Reiner Priggen, Mitglied und Sprecher für die Fraktion Bündnis 90/DIE GRÜNEN im Ausschuss für Wirtschaft, Energie, Industrie, Mittelstand und Handwerk des Landtags Nordrhein-Westfalen


Daniel Wetzel, Wirtschaftsredakteur der WELT-Gruppe


Durch die Veranstaltung führte Michael Krons, leitender Redakteur bei Phoenix (Mitte)

Fotos: Volker Lannert
Zum Thema „Volle Kraft voraus? Zum Stand der deutschen Energiewende“ diskutierten Dr. Werner Müller, Vorstandsvorsitzender der RAG-Stiftung und Bundeswirtschaftsminister a.D., Dr. Gernot Kalkoffen, Aufsichtsratsvorsitzender der ExxonMobil Central Europe Holding GmbH sowie der ESSO Deutschland GmbH, Reiner Priggen, Mitglied und Sprecher für die Fraktion Bündnis 90/DIE GRÜNEN im Ausschuss für Wirtschaft, Energie, Industrie, Mittelstand und Handwerk des Landtags Nordrhein-Westfalen, und Daniel Wetzel, Wirtschaftsredakteur der WELT-Gruppe, am 17. November 2016. Michael Krons, leitender Redakteur bei Phoenix, moderierte die Veranstaltung.

In seiner Einführung machte Prof. Bodo Hombach, Präsident der Bonner Akademie, deutlich, dass die deutsche Energiewende ein großes und ehrgeiziges Projekt sei, das in den letzten Jahren jedoch an Zielstrebigkeit verloren habe. Dennoch werde das Thema auch im 21. Jahrhundert zentral bleiben - und Deutschland dürfe dabei nicht versäumen, eine gestaltende Position einzunehmen.

Dr. Werner Müller erläuterte im Rahmen seiner Rede den Grund für die überdurchschnittlich hohen Strompreise in Deutschland. Im Schnitt müssten die Verbraucher hier 42% mehr zahlen als im Rest Europas. Das hänge mit der Liberalisierung des Strommarktes Ende der 90er Jahre und dem privaten Wettbewerb zusammen. Erschwerend komme auch die Atomwende hinzu, so Müller. Da es den größtenteils privatisierten Unternehmen jedoch denkbar schlecht gehe, sei mit einer Entspannung in den nächsten Jahren nicht zu rechnen.

In der anschließenden Podiumsdiskussion wies Dr.
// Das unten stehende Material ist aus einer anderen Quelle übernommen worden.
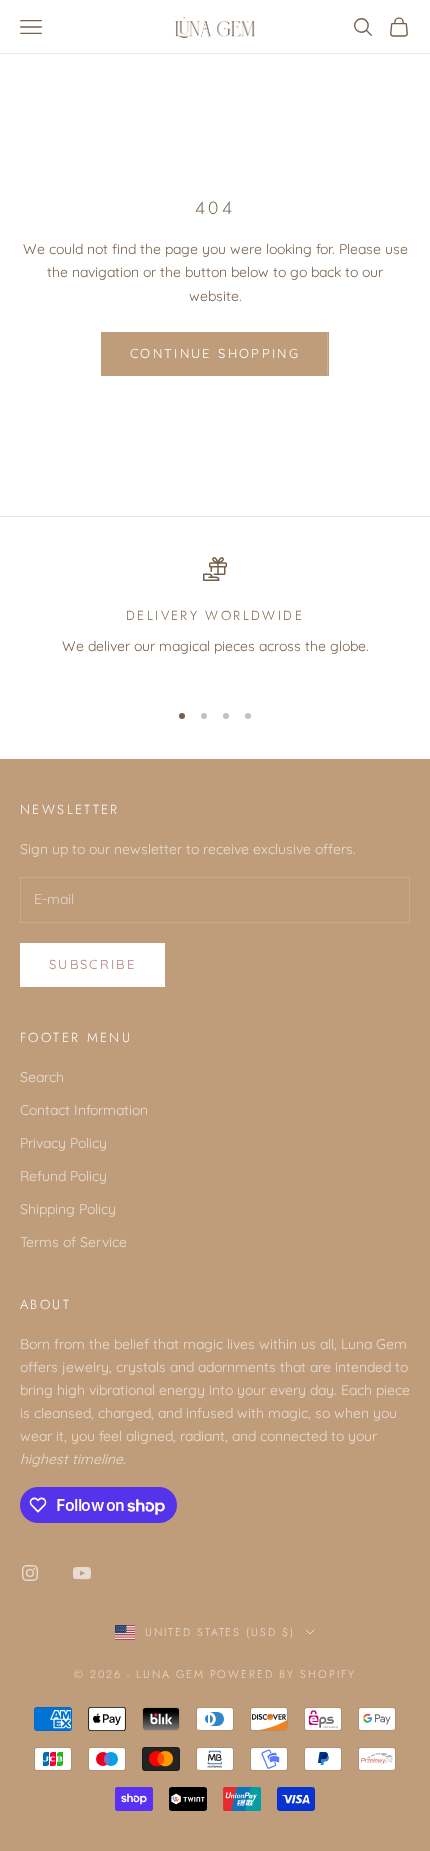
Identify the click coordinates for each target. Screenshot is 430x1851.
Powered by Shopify (283, 1674)
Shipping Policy (68, 1209)
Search (42, 1077)
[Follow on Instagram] (30, 1573)
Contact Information (84, 1110)
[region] (215, 619)
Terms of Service (73, 1242)
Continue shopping (215, 353)
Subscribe (92, 964)
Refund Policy (63, 1176)
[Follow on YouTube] (82, 1573)
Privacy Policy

Gernot Kalkoffen auf die internationale Dimension des Themas hin. Die Energiewende sei, genauso wie der Klimaschutz, ein globales Thema, dementsprechend müsse die Politik auch internationale Lösungsansätze finden. Gerade die USA seien in den letzten zehn Jahren beispielhaft voran gegangen, indem sie den Energieträger Kohle größtenteils durch Gas ersetzt und damit den CO2-Ausstoß deutlicher gesenkt hätten als etwa Europa.


Die neusten Entwicklungen nach den Präsidentschaftswahlen in den USA thematisierte in diesem Zusammenhang Reiner Priggen. Dort herrsche nun die Angst vor einem ,rollback‘ in der Klimapolitik vor. Auch deshalb sei es nun an Deutschland, eine zentrale und führende Rolle einzunehmen. Ein gemeinsamer Konsens bleibe jedoch das Wichtigste beim Streben nach einer Wende.

Für Daniel Wetzel hingegen ist Deutschland - und auch Europa - gar nicht mehr so sehr Vorbild wie in der Vergangenheit. So hätten Großbritannien, Dänemark oder Spanien zuletzt sogar erneuerbare Energieprogramme aus wirtschaftlichen Gründen gestrichen. Andere Länder und Regionen hingegen hätten in den letzten Jahren deutlich aufgeholt.

Insgesamt verdeutlichte die Diskussion, dass die Energiewende noch immer ein zentrales Thema der deutschen und globalen Politik ist - ein klarer Leitfaden über die weitere Ausgestaltung jedoch nach wie vor fehlt. Nichtdestotrotz, so Hombach, sei die Energiewende „unsere Mondlandung“, die Umsetzung bleibe damit das zentrale Ziel der deutschen Politik in den nächsten zehn bis 15 Jahren.